Studio album by The Black Sorrows
- Released: 16 August 2004
- Recorded: 2004
- Genre: Acoustic music; rock;
- Length: 59:00
- Label: Liberation

The Black Sorrows chronology
| Beat Club (1998) | One Mo' Time (2004) | Roarin' Town (2006) |

= One Mo' Time (album) =

One Mo' Time is the tenth studio album by Australian rock band The Black Sorrows. The album was released in August 2004 and The Black Sorrows re-recording some of their classic material in an acoustic setting.

Upon release, lead singer Joe Camilleri said; "You take the job on for various reasons.
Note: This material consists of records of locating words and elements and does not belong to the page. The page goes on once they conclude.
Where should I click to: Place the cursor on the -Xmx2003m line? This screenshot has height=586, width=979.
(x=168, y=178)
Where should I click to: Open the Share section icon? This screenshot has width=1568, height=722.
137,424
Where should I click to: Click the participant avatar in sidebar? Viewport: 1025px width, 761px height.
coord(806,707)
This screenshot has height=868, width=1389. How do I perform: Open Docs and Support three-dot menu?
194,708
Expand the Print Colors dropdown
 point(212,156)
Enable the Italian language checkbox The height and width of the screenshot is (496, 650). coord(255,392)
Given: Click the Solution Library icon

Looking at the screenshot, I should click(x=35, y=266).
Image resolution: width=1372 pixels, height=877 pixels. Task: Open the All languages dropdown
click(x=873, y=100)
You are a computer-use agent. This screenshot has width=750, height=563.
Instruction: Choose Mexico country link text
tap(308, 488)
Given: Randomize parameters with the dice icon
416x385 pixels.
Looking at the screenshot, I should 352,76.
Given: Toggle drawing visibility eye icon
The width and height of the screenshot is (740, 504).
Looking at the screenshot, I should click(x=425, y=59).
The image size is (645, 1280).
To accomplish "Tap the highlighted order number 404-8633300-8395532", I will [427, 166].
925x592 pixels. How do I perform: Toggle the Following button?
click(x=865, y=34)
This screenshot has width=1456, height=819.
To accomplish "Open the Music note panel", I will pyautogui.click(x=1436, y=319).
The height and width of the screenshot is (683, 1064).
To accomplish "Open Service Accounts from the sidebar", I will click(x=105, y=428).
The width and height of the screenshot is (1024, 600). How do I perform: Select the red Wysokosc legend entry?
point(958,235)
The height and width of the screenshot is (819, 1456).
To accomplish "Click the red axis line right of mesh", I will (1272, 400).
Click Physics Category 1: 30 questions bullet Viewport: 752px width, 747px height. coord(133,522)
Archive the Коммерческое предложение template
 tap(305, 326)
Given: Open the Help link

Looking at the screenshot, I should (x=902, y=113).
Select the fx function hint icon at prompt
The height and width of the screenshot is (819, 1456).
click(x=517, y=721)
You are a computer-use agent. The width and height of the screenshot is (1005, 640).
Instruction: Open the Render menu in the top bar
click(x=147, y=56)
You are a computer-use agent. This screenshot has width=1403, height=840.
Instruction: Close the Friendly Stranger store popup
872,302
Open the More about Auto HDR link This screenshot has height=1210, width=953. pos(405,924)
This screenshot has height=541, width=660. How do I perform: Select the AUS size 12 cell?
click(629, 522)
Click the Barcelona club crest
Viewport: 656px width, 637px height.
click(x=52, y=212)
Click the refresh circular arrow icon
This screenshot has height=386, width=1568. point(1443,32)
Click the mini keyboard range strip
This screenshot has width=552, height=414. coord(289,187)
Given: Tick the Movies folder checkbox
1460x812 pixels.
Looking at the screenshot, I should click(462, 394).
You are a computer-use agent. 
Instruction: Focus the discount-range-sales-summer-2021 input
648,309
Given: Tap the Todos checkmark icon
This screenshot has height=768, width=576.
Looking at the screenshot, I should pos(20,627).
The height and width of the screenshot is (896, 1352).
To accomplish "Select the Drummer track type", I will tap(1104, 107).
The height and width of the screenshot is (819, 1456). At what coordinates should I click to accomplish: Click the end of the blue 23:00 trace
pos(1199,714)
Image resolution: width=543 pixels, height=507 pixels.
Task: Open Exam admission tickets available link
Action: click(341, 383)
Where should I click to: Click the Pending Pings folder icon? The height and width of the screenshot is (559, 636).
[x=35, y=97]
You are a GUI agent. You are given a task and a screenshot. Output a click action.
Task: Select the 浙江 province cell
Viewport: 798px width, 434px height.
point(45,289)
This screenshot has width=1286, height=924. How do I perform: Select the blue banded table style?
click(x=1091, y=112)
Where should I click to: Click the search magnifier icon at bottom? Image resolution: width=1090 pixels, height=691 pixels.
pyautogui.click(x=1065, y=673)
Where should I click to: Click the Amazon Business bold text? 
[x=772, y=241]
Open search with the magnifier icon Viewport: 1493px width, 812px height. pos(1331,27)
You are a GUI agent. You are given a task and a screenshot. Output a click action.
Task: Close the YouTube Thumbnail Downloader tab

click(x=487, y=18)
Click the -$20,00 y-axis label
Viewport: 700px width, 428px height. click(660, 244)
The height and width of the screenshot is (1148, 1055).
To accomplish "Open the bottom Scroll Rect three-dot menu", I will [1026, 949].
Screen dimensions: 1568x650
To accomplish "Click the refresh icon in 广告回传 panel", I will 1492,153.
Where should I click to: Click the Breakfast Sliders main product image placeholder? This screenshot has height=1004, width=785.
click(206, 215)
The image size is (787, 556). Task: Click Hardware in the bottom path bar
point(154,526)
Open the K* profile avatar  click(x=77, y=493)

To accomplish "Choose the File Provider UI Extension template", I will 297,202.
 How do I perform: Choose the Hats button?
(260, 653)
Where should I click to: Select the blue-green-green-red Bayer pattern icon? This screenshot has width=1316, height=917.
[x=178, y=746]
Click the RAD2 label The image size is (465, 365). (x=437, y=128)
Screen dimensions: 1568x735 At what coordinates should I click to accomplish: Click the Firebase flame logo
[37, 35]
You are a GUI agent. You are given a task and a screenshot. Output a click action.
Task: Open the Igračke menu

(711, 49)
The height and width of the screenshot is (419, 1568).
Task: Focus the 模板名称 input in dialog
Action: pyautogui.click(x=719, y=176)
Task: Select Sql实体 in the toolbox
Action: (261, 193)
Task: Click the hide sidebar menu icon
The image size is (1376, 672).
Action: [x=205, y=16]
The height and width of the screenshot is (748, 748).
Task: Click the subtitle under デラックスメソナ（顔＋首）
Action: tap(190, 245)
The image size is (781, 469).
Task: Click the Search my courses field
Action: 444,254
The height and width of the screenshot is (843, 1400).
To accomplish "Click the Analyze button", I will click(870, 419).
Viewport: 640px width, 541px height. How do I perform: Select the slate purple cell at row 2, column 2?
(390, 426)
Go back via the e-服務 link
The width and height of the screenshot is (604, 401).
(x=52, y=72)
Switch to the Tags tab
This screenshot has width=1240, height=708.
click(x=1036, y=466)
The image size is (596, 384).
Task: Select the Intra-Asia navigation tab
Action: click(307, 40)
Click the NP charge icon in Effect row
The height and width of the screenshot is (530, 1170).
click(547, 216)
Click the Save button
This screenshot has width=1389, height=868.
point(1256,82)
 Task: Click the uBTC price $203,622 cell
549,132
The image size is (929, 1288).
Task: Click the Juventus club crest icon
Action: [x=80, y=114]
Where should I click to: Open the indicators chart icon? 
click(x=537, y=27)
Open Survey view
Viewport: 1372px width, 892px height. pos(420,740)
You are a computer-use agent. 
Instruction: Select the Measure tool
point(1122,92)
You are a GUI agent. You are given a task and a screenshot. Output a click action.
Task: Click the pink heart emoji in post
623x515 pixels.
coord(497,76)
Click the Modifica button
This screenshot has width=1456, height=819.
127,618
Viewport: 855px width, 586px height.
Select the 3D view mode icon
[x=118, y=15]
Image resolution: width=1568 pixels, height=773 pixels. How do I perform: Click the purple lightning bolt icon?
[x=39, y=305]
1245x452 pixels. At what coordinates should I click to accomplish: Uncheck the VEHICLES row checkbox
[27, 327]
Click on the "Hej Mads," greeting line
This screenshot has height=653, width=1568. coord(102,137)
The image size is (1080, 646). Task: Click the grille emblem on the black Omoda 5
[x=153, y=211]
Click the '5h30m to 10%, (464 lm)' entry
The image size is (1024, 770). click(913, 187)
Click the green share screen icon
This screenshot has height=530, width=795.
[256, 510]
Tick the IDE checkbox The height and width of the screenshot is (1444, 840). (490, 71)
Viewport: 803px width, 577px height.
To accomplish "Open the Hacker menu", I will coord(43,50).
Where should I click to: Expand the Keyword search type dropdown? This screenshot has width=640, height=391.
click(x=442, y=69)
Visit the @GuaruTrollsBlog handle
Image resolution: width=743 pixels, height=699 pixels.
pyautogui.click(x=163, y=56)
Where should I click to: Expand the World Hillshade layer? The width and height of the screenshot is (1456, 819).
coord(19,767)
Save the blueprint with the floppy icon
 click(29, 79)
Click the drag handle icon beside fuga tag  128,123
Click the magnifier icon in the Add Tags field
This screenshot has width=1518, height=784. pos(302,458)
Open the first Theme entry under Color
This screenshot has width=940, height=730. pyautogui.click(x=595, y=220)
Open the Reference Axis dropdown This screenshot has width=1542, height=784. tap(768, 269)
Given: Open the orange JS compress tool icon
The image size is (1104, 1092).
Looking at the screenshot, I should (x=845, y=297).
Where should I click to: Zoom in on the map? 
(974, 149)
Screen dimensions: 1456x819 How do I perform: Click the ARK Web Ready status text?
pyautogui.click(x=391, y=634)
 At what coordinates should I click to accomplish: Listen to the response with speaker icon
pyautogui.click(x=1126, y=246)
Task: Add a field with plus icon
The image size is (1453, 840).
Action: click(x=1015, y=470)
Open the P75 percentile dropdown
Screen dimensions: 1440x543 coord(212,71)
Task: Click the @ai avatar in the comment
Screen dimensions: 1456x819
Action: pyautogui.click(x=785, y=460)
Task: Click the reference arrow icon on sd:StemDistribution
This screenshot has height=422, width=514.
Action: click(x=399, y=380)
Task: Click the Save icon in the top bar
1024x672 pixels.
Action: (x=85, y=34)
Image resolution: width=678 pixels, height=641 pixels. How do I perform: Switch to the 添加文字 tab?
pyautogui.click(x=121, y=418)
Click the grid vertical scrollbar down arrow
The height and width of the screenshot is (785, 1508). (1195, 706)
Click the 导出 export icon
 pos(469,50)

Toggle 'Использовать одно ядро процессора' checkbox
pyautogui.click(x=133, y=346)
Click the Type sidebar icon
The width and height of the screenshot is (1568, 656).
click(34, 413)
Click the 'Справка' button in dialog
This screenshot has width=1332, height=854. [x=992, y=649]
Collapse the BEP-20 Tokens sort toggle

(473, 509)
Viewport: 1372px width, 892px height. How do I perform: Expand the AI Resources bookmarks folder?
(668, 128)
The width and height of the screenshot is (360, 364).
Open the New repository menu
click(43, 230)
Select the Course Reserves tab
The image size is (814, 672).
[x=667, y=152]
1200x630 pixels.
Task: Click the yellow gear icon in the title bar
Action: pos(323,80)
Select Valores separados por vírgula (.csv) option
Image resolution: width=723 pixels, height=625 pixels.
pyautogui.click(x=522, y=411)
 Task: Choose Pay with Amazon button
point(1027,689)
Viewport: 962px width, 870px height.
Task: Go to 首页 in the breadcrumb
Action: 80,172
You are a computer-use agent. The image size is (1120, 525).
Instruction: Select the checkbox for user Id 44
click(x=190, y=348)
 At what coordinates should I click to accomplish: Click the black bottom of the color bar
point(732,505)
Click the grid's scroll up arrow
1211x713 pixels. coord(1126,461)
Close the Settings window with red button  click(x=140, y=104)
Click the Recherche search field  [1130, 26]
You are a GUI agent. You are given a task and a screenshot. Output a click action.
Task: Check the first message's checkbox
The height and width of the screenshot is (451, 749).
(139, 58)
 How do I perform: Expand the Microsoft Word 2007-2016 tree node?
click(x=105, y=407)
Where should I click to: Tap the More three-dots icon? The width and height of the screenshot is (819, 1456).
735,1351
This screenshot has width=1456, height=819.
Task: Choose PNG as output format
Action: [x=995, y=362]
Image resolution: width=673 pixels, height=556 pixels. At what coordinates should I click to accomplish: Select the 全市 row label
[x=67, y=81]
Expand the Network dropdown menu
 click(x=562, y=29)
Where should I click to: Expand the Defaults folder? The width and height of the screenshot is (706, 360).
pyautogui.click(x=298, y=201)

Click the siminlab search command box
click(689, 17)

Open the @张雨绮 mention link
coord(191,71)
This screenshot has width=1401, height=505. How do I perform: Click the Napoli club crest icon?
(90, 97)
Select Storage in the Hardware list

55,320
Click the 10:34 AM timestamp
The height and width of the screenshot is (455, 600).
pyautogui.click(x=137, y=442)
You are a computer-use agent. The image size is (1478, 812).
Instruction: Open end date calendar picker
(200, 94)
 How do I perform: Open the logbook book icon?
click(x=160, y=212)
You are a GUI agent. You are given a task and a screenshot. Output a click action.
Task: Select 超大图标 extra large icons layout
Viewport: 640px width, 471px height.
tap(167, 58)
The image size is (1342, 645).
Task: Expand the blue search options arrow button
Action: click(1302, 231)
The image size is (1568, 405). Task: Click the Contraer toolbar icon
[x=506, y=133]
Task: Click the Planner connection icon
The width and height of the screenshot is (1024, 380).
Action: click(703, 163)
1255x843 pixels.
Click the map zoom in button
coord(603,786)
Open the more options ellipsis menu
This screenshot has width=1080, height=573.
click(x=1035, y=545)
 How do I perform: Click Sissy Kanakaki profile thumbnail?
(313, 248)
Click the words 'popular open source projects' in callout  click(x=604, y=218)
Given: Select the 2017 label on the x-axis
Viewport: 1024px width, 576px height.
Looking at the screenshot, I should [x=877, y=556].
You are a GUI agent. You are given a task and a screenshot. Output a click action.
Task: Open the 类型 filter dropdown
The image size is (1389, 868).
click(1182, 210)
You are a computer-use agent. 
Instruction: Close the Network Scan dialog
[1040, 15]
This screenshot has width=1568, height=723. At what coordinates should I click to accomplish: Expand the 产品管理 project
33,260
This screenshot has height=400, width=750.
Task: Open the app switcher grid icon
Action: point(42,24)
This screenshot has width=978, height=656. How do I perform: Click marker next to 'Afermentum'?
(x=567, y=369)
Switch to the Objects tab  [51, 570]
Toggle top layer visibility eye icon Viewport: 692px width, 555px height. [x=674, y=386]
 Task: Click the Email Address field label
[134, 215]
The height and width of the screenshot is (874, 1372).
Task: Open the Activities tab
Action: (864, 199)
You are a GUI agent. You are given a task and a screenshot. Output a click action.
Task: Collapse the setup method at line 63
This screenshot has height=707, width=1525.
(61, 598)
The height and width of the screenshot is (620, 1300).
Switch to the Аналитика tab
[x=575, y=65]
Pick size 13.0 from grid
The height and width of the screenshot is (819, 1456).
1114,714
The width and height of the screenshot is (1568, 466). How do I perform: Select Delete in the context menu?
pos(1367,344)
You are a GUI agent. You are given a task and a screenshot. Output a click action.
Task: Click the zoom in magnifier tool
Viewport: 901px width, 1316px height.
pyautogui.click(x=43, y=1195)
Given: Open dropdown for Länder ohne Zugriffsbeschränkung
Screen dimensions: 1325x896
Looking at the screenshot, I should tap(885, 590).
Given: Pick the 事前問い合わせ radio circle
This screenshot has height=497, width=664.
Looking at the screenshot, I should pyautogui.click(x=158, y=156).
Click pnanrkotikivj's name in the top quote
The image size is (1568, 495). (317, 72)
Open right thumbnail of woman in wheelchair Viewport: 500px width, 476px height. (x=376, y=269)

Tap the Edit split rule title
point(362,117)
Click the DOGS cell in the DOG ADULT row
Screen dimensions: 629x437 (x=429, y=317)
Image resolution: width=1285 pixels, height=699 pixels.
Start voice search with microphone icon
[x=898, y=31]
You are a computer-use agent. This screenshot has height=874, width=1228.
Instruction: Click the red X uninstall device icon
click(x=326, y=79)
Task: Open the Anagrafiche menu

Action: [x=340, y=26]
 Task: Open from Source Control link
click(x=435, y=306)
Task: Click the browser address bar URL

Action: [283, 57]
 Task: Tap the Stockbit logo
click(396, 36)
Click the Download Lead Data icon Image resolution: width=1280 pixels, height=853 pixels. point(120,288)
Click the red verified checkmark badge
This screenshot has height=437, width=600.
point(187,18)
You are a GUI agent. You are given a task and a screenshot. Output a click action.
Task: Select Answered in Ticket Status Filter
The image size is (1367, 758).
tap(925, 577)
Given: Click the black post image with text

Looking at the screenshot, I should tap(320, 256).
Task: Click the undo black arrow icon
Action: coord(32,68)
Sometimes it's the money. Sometimes you got nothing to do. Other times it's the challenge. It's a hardcore thing, to go back to some songs that, whether you've done them justice or not, are part of Australian history. It's a brave thing to do."

==Reception==
Inpress magazine said the album is "A hand-tooled model of a national treasure".

== Track listing ==
- CD track listing (BLUE0702 )
1. "Harley + Rose" (Joe Camilleri, Nick Smith) - 3:47
2. "The Chosen Ones" (Camilleri, Smith) - 5:28
3. "Dear Children" (Camilleri, Smith) - 4:17
4. "Daughters of Glory" (Camilleri, Smith) - 3:25
5. "Ain't Love the Strangest Thing" (Camilleri, Laurie Polec) - 5:15
6. "Snake Skin Shoes" (Camilleri, Jeff Griffin) - 3:41
7. "Brown Eyed Girl" (Van Morrison) - 3:41
8. "That's What I'd Give For Your Love" (Camilleri, Smith) - 4:16
9. "Hold On to Me" (Camilleri, Smith) - 4:43
10. "Mystified" (Camilleri, Smith)	- 4:11
11. "Lucky Charm" (Camilleri, Smith) - 4:46
12. "Country Girls" (Camilleri, Smith) - 3:29
13. "Better Times" (Camilleri, Polec) - 5:06
14. "Come On, Come On" (Camilleri, Polec) - 3:06

==Personnel==
The Black Sorrows:
- Joe Camilleri - vocals, saxophone, guitar, harp, keyboards
- James Black - keyboards, guitar
- Jeff Burstin - guitar, mandolin
- Stephen Hadley - bass guitar
- Tony Floyd - drums, percussion

with:
- Ed Bates - slide and pedal steel guitars (1, 3, 4, 6, 9, 11, 12)
- Joe Creighton - backing vocals (2, 5, 6, 7, 8, 10 12, 13, 14)
- Nick Smith - backing vocals (3, 4, 9, 11)
- John Barrett - saxophone (8, 9)

==Production team==
- Produced by Joe Camilleri
- Recorded by Adam Rhodes, assisted by Troy Trigwell
- Mixed and mastered by Robin Mai and Joe Camilleri

==Charts==
One Mo' Time entered the ARIA Jazz and Blues chart at number 19 for the week commencing 18 October 2004. It peaked at number 14, for the week commencing 24 November 2004.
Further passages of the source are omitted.